Satellites are instrumental components in any nation’s defense strategy, providing monitoring and countermeasures capabilities against any long-range attacks. Satellites are often designed and constructed for relatively long operating lifetimes, such as a few years. But as recent reports on the Space Tracking and Surveillance System (STSS) satellites have shown, well-conceived satellites can far outlast their design lifetimes. Built by Northrop Grumman Corp. for the U.S. Missile Defense Agency (MDA), the STSS satellites had an initial four-year on-orbit design life but recently completed their 10th year of space operations.
This artist’s rendition shows how STSS satellites can track and destroy long-range warheads. The satellites, which were designed for an initial four-year stay in space, recently passed the 10-year mark in low Earth orbit (LEO). (Courtesy: Northrop Grumman)

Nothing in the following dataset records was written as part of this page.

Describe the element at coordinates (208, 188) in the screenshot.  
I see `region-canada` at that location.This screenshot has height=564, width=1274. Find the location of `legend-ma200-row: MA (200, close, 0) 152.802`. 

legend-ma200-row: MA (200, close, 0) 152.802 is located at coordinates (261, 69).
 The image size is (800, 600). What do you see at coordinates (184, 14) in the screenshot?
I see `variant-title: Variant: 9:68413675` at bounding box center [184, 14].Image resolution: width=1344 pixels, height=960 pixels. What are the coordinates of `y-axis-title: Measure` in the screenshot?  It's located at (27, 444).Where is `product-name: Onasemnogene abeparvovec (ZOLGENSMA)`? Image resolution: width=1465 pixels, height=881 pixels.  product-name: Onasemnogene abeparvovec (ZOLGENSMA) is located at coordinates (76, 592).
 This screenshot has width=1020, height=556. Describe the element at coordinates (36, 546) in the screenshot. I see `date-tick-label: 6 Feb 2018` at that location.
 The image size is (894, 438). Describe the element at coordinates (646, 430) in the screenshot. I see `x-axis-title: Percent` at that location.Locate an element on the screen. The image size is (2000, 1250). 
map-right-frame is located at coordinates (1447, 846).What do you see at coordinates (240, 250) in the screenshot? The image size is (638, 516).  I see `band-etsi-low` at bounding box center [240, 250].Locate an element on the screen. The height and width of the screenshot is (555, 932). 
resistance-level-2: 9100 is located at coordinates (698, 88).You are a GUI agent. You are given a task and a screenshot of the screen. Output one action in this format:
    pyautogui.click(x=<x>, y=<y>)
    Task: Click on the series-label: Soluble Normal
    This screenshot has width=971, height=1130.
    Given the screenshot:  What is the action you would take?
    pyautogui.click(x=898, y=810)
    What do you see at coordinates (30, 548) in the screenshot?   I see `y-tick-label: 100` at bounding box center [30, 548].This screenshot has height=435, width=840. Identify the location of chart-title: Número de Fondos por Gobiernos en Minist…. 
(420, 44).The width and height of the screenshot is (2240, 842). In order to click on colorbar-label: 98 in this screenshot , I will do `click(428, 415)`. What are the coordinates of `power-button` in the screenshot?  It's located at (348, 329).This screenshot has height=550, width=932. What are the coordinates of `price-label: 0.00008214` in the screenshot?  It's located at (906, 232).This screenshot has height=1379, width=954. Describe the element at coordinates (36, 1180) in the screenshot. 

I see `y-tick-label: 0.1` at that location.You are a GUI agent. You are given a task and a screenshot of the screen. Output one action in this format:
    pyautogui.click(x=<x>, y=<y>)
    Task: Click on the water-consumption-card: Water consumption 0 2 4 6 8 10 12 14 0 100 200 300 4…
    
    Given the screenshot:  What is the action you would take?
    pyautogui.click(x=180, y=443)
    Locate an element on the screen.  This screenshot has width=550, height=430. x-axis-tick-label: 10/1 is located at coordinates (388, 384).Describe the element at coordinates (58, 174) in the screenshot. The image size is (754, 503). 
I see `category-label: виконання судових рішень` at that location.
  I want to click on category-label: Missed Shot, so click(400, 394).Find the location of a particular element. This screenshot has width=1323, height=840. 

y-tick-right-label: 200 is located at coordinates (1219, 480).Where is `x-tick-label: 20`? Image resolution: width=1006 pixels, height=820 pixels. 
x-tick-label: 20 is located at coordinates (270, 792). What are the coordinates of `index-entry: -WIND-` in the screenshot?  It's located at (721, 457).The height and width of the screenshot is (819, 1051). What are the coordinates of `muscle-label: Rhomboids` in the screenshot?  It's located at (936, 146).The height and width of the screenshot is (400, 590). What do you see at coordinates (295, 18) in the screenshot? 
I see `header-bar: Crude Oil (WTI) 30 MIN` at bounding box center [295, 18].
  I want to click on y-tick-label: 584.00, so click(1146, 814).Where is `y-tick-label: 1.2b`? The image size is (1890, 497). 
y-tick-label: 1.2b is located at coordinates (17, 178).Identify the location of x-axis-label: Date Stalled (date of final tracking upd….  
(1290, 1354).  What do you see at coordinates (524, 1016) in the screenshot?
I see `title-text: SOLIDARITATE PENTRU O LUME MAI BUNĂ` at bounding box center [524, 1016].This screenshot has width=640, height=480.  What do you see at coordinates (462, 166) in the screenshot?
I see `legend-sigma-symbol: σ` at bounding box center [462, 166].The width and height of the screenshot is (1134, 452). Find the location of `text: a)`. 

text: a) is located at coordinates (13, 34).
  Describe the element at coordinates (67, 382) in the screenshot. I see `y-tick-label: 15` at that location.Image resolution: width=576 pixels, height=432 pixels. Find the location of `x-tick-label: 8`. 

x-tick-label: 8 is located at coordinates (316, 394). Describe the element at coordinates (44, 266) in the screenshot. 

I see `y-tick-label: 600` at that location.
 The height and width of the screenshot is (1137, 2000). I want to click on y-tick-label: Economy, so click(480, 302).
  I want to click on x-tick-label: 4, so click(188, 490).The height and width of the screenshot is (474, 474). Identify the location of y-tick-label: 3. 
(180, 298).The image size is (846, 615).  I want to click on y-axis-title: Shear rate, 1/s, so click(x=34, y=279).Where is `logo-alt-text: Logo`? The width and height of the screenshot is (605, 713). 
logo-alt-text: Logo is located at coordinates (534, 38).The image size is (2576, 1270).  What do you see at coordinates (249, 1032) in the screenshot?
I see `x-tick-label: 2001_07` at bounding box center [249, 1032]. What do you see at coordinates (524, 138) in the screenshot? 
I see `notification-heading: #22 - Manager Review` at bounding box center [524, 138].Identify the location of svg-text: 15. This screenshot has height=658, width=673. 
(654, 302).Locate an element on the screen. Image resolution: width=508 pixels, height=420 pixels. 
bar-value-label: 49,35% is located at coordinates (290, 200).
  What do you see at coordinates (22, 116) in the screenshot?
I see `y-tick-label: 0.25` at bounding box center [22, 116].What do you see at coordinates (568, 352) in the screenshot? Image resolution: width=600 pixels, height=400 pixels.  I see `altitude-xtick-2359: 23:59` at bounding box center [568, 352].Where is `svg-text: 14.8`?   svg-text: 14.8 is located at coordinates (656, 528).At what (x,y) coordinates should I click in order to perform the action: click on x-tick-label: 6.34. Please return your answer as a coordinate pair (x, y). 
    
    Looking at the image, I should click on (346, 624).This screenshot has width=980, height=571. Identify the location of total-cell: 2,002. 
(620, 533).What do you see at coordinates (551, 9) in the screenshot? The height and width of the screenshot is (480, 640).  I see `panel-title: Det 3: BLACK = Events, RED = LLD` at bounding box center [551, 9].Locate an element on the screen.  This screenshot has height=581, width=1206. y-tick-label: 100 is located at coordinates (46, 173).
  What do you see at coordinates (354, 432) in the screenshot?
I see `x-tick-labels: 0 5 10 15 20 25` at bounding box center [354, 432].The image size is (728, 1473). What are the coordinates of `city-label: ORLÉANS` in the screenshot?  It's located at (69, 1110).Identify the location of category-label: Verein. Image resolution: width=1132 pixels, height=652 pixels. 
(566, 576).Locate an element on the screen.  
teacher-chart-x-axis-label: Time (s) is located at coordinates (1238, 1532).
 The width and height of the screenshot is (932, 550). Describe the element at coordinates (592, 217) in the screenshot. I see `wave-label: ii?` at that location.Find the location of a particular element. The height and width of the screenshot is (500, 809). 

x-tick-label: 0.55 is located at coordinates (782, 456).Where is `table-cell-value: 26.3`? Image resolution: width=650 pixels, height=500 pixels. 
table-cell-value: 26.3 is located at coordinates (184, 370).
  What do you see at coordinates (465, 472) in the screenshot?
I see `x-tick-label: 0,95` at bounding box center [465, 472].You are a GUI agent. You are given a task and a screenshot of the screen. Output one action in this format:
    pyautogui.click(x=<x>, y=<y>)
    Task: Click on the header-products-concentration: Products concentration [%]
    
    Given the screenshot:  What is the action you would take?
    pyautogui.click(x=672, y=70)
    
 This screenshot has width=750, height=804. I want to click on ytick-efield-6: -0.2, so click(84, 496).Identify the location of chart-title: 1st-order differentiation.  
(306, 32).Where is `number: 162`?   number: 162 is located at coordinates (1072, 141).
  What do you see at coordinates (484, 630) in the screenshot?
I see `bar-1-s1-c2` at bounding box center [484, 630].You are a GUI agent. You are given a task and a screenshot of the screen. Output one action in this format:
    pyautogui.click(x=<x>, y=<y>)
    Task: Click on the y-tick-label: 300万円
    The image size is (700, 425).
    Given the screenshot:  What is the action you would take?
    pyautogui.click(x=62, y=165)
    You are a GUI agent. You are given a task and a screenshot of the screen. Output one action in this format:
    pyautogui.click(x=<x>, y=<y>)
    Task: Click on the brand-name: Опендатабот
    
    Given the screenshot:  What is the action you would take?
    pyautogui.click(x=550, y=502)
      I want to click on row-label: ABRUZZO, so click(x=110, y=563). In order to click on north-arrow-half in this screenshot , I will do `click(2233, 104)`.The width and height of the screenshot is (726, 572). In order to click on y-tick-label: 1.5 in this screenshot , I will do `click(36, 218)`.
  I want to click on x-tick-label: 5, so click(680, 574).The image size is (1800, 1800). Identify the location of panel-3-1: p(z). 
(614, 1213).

The two “stereo” low-Earth-orbit (LEO) STSS satellites were launched on Sept. 25, 2009 on a Delta II launch vehicle from Cape Canaveral, Fla. They were placed in a 1350-km-altitude orbit with 58-deg. inclination and 120-min orbital period. The two satellites contain a sensor payload capable of detecting visible and infrared (IR) light. Designed as experimental space trackers for the Ballistic Missile Defense System (BMDS), the stereo satellites provide accurate tracking of midcourse of re-entry vehicles to BMDS interceptors and can perform stereo collection of birth-to-death missile flight information.
As Bob Mehltretter, vice president of military and civil space for Northrop Grumman explains: “STSS proved that space-based assets could significantly improve our nation’s missile defense capability and paved the way for future systems. Being able to track missiles from low Earth orbit allows threats to be engaged earlier in the process using existing interceptors.”